Months of work culminate in Luxembourg's 68th Grape and Wine Festival
This weekend, Grevenmacher will once again host its annual Grape and Wine Festival.
The event will officially start on Friday evening with the coronation of this year's wine queen, the 20-year-old Jana Steinbach, and will be celebrating Luxembourgish wine and tradition until Sunday evening.
For the organisers and the wine queen, the three-day festival is the joyous culmination of long preparations throughout the year.
While the three days of celebrations are a lot of fun, there is a lot of hard work behind Grevenmacher's biggest and most expensive event of the year.
Paul Lorenz, president of the Grevenmacher Festival Committee and coordinator of the event, likes to compare the Grape and Wine Festival to an iceberg.

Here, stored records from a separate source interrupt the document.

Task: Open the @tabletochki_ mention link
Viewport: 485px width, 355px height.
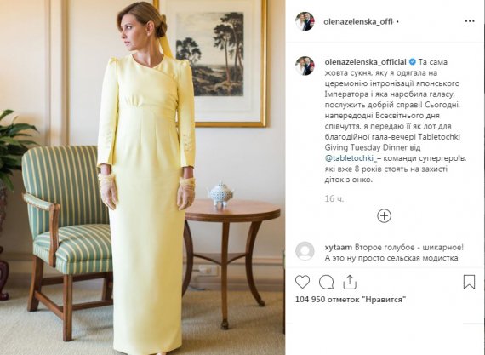Action: 351,158
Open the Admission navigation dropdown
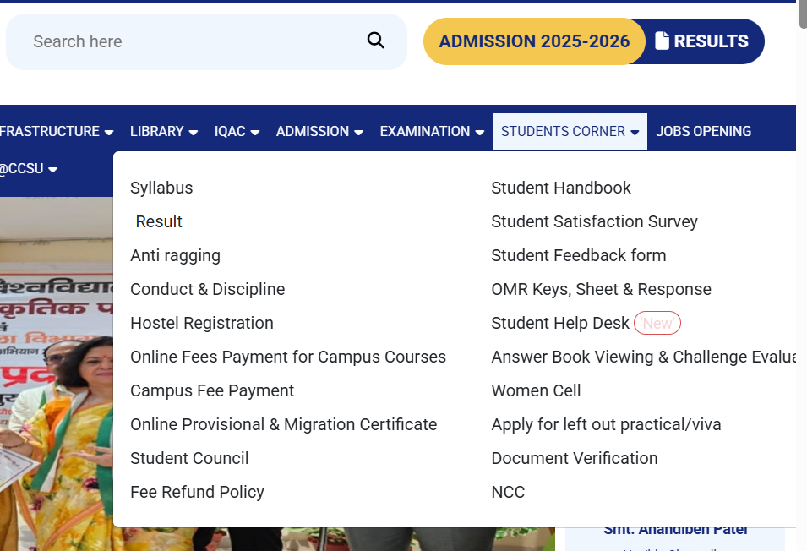The width and height of the screenshot is (807, 551). (319, 132)
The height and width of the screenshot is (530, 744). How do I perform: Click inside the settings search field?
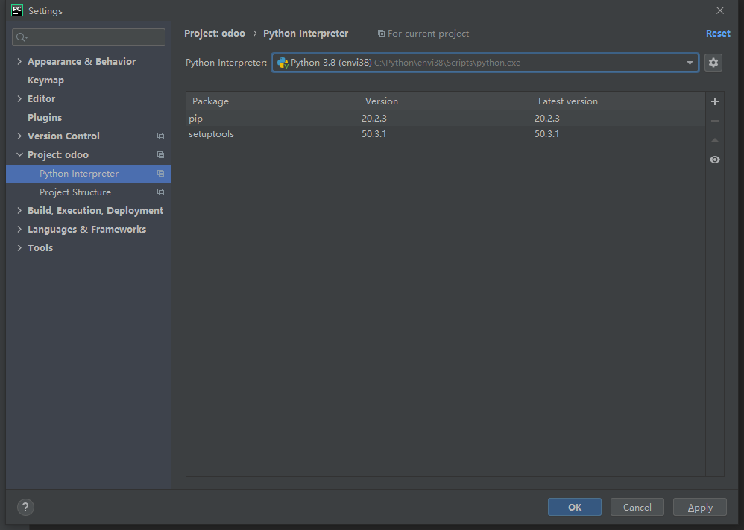coord(88,37)
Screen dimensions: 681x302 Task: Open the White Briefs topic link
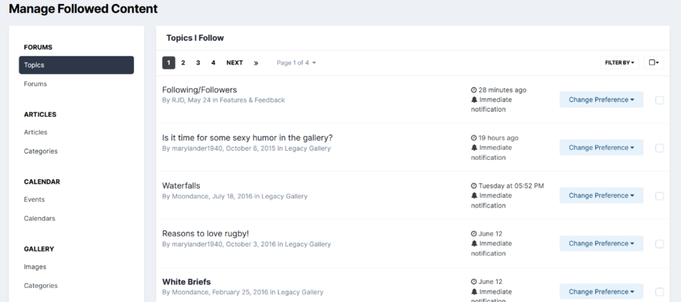186,282
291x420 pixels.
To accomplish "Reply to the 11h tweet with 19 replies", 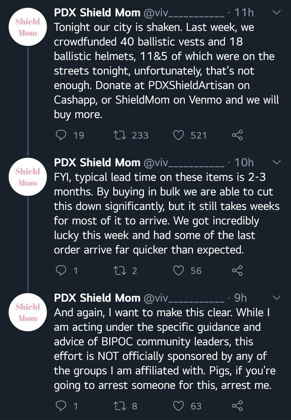I will (61, 135).
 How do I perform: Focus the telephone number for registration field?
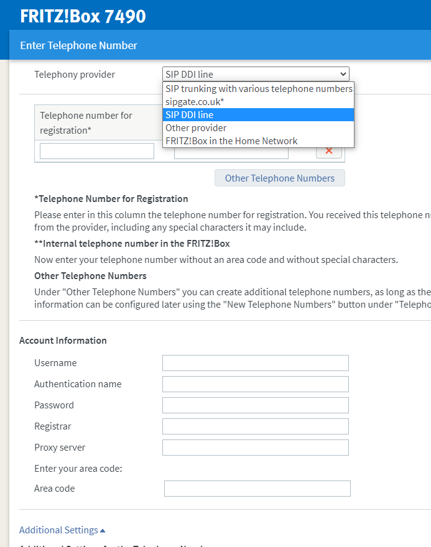point(97,151)
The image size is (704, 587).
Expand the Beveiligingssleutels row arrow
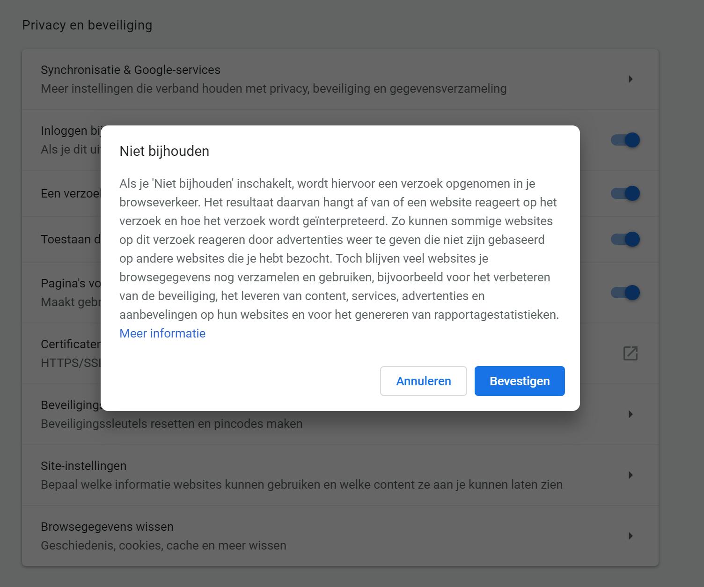(x=631, y=414)
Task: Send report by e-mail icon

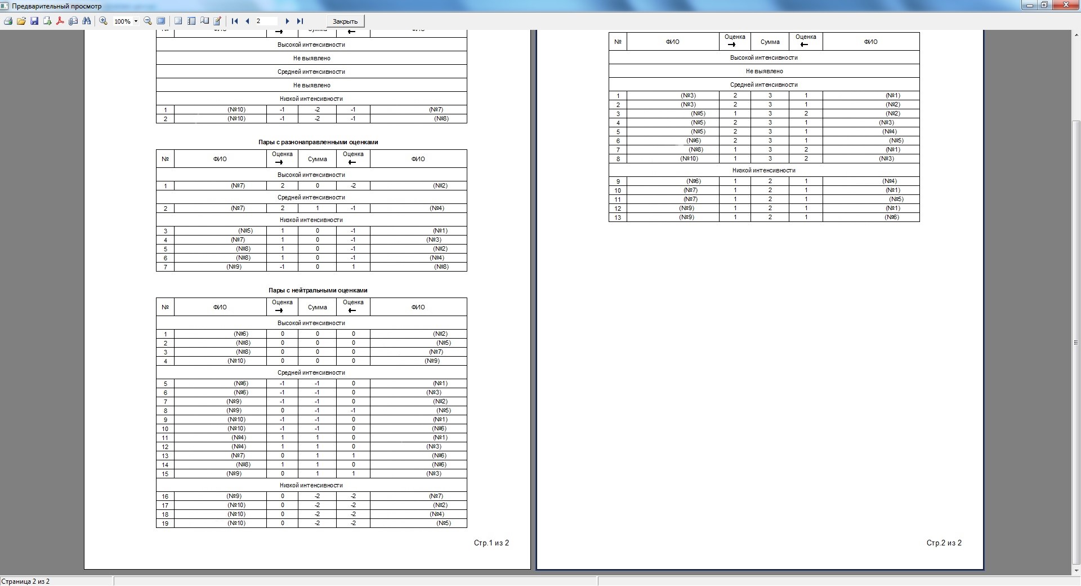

"You only see the tip of the iceberg during those three days," he said. "Most people don't know about the work we do all year round."
The same goes for the wine queen and her four princesses who "don't really get enough credit for all their hard work", according to Lorenz.
For five years in a row, the wine queen and the princesses make about 70 official appearances a year – in Luxembourg, as well as abroad – while juggling their school work and social commitments.
Taken together, as Lorenz remarks, "this corresponds to a whole full-time working year".
The entire Wine Festival is organised by the members of the Grevenmacher Festival Committee (CFG).
While the committee is a separate organisation from the commune of Grevenmacher, the two "work hand in hand", according to Leon Gloden, mayor of the city.
The commune supports the festival with subsidies, but it also plays a more logistical role, such as marking off the streets for the event.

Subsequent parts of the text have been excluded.